PASSAGE GIVEN —
------------------------------------

Toward Sustainable Communities: Transition and
Transformations in Environmental Policy is an edited reader consisting of nine
chapters divided into four parts. Part 1 includes two excellent chapters that
offer a conceptual framework for evaluating subsequent case studies. In chapter
1, Mazmanian and Kraft contend that the modern environmental movement can best
be understood as the unfolding of three distinct epochs: (1) the rise of
top-down, command and control environmental regulations; (2) the period of
reform toward more flexible and market-oriented environmental policies; and (3)
the transition toward sustainable development. The environmental movement begins
in the late 1960s, with the dramatic rise in national concern over environmental
decline, and moves to the merging with the broader movement of sustainability
starting in the 1990s. The authors contend that the sustainability movement
“extends well beyond the boundaries of environmental policy and the concerns
of the first two environmental movements” (p. xii). They argue that the goal
of regulatory clean-up (epoch 1) and flexibility (epoch 2)
pales in comparison to the goal of sustainability. Focusing
on sustainability, for instance, draws attention to the failure to incorporate
into the economic activity of society (and calculation of a nation’s gross
national product) measures of environmental health, quality of life, and the
full (true) costs of human settlement patterns. (P. 17)

------------------------------------

PROMPT —
According to the passage about Toward Sustainable Communities, how many chapters and parts does the edited reader contain?

Document and screenshot pointing entries:

------------------------------------

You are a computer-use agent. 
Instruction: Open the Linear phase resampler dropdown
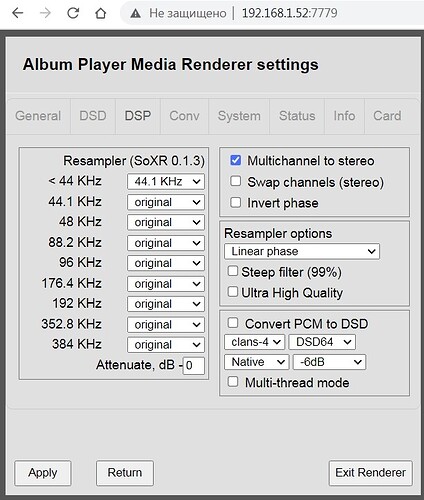(302, 251)
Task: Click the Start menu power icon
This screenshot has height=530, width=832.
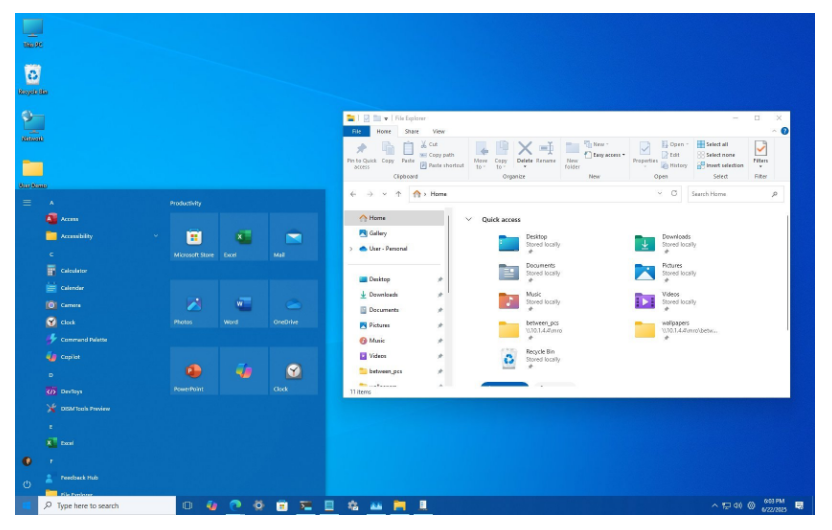Action: click(x=27, y=484)
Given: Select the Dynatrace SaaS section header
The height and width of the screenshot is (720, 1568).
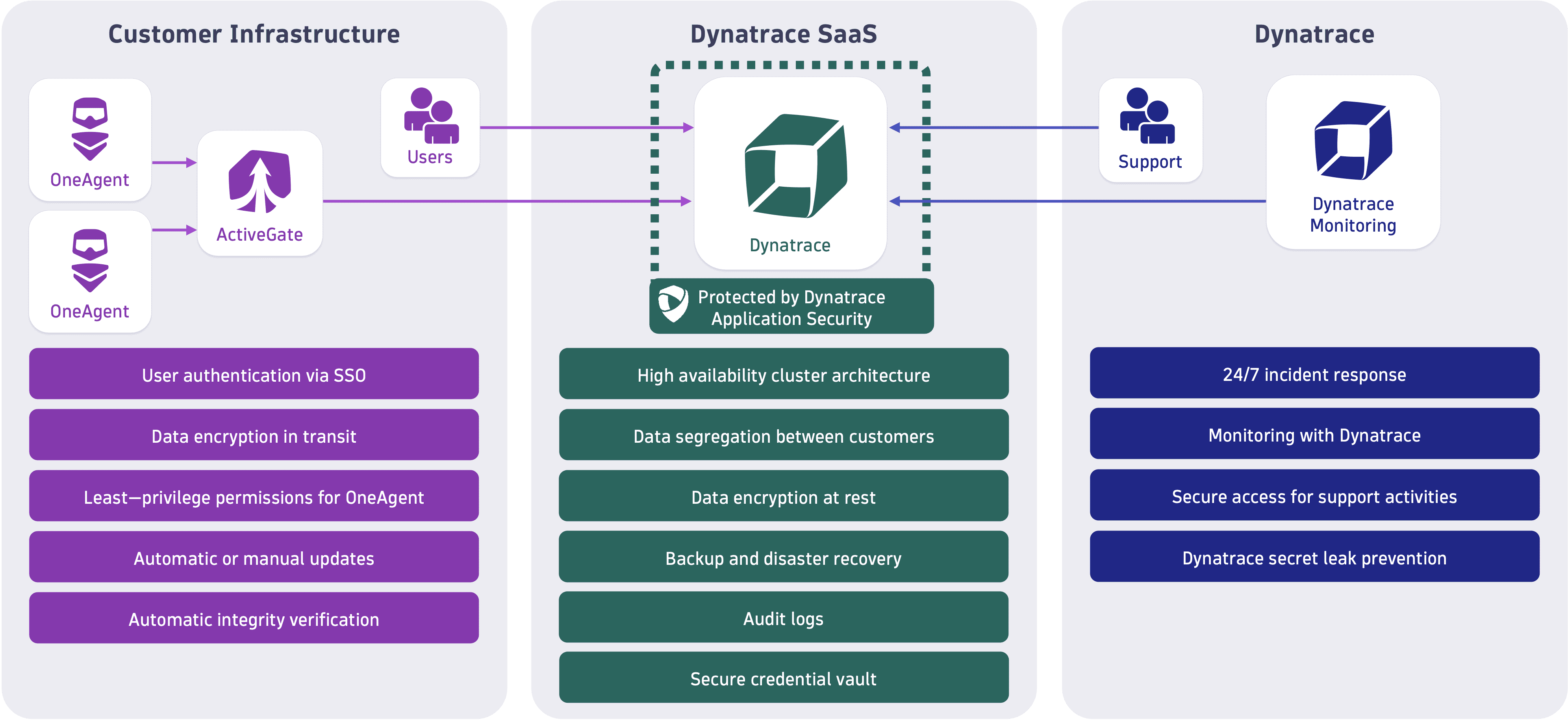Looking at the screenshot, I should click(784, 35).
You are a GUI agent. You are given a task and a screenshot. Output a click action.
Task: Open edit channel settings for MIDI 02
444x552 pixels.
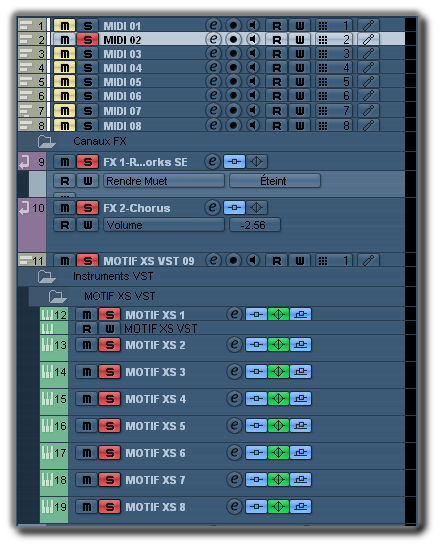click(x=213, y=39)
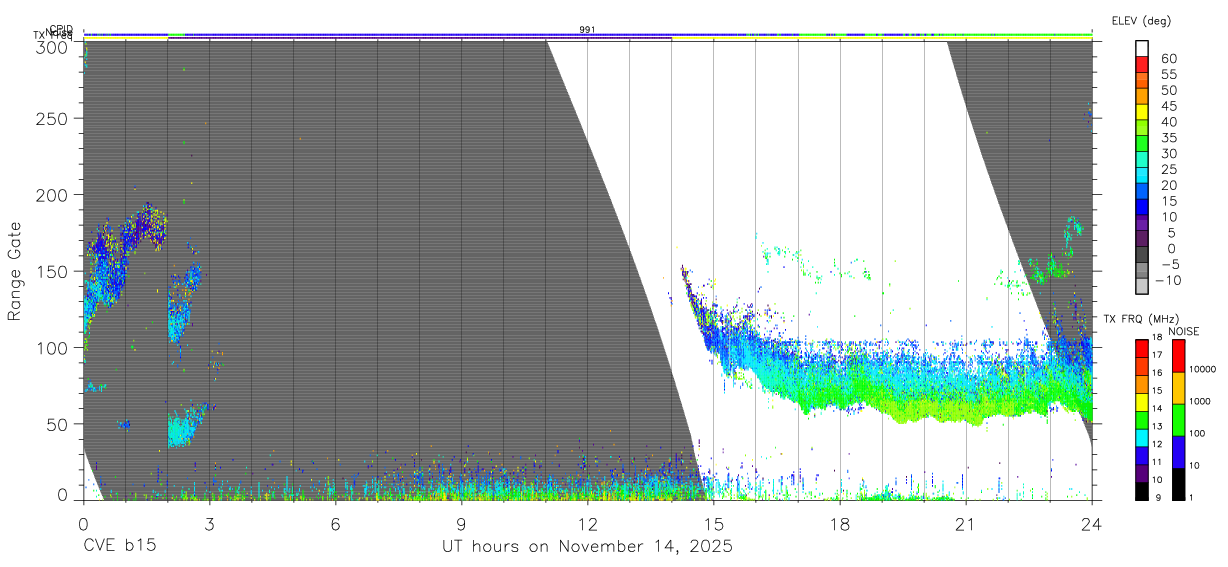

------------------------------------

RESULT FOR THIS TASK —
Nine chapters divided into four parts.